The issue of care has been politicised and weaponised for long enough. It is time we move forward the only way we can, with cross party consensus.
The Liberal Democrats would seek an immediate cash injection with a penny on income tax to maintain standards of social care, and a longer term cross-party solution for the future of social care.
You can read the full social care debate here.
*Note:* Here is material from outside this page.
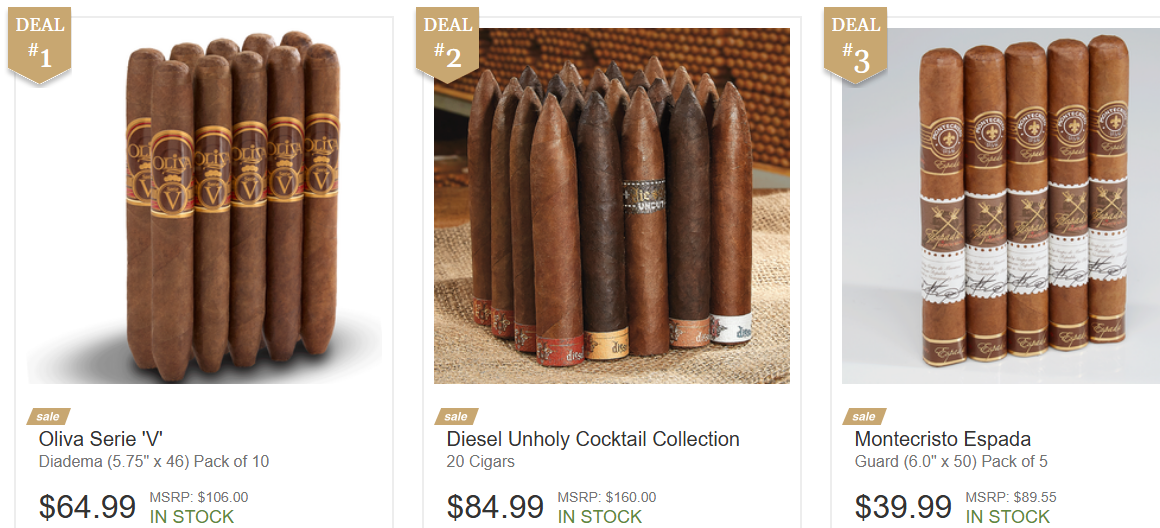Click the $64.99 sale price
Image resolution: width=1160 pixels, height=528 pixels.
coord(87,507)
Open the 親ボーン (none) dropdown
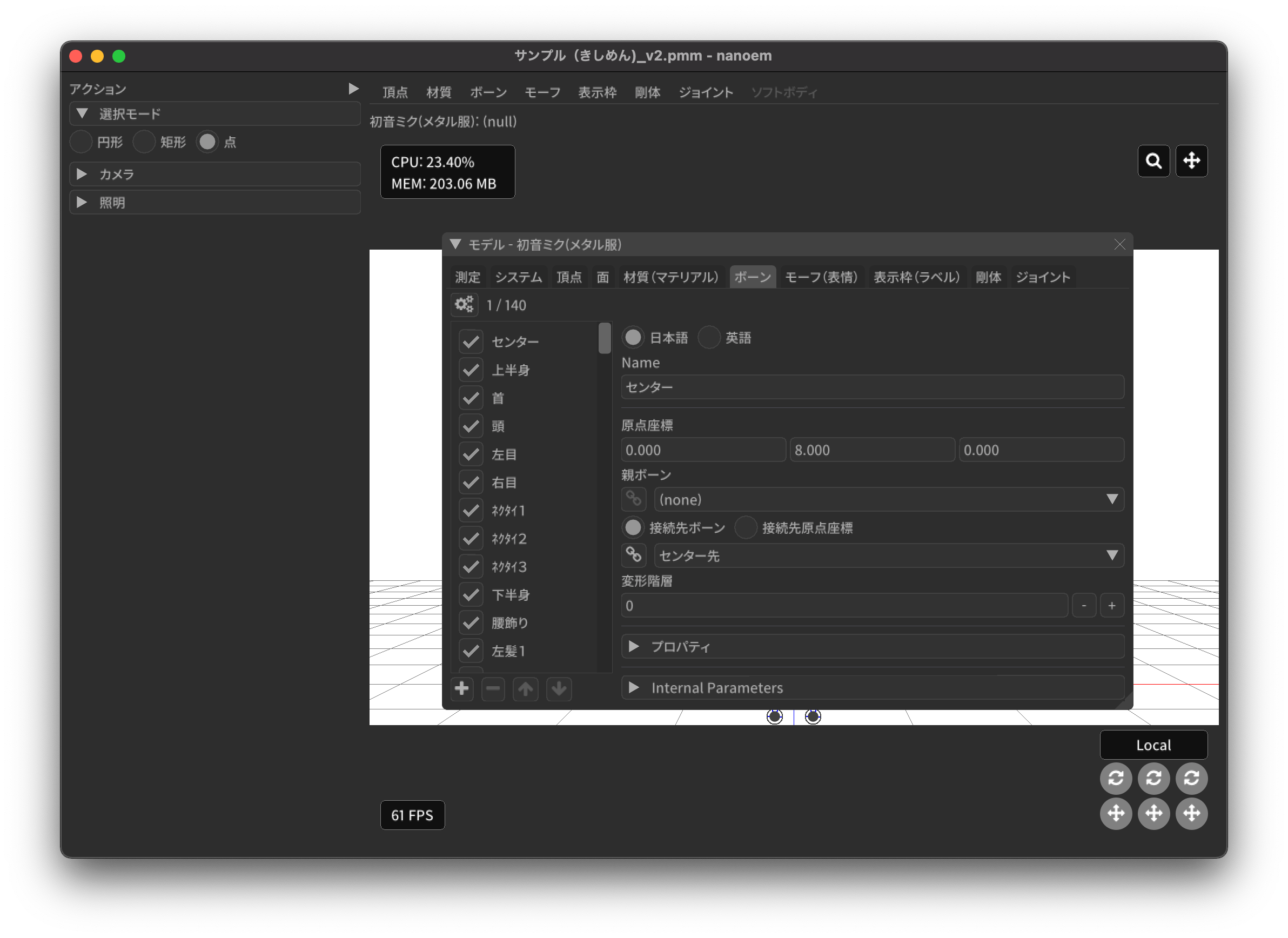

"There are a couple of paradoxes on social care funding we've got to unravel. We all say the only way forward is cross-party consensus yet it continues to be an issue that is politically weaponsised. We all say it's an urgent issue yet it keeps getting kicked into the long grass" pic.twitter.com/ldX2ja9N3u
— Vince Cable (@vincecable) October 1, 2019
* Paul Walter is a Liberal Democrat activist and member of the Liberal Democrat Voice team. He blogs at Liberal Burblings.



3 Comments
Vince Cable is right, importantly because the cost has bedevilled Tories, Labour and Liberal Democrats.
Cross-party agreement is desirable because of the desirability of stability and continuity, but, in the short term people are suffering and dying.
“In the long term we are all dead.”
Jon Maynard Keynes, Tract on Monetary Reform, 1923
I wish Tim Farron good luck with his bill. However I despair that our political system can only deliver appropriate health care — matters of logistic and organisation — under the duress of primary legislation.
Now that the Government is going to prorogue Parliament again next Tuesday, surely Tim Farron’s Bill is doomed (for the second time). One has to ask why, given that it had its First Reading in the Commons on 19th December 2017, it has yet to to have its Second Reading?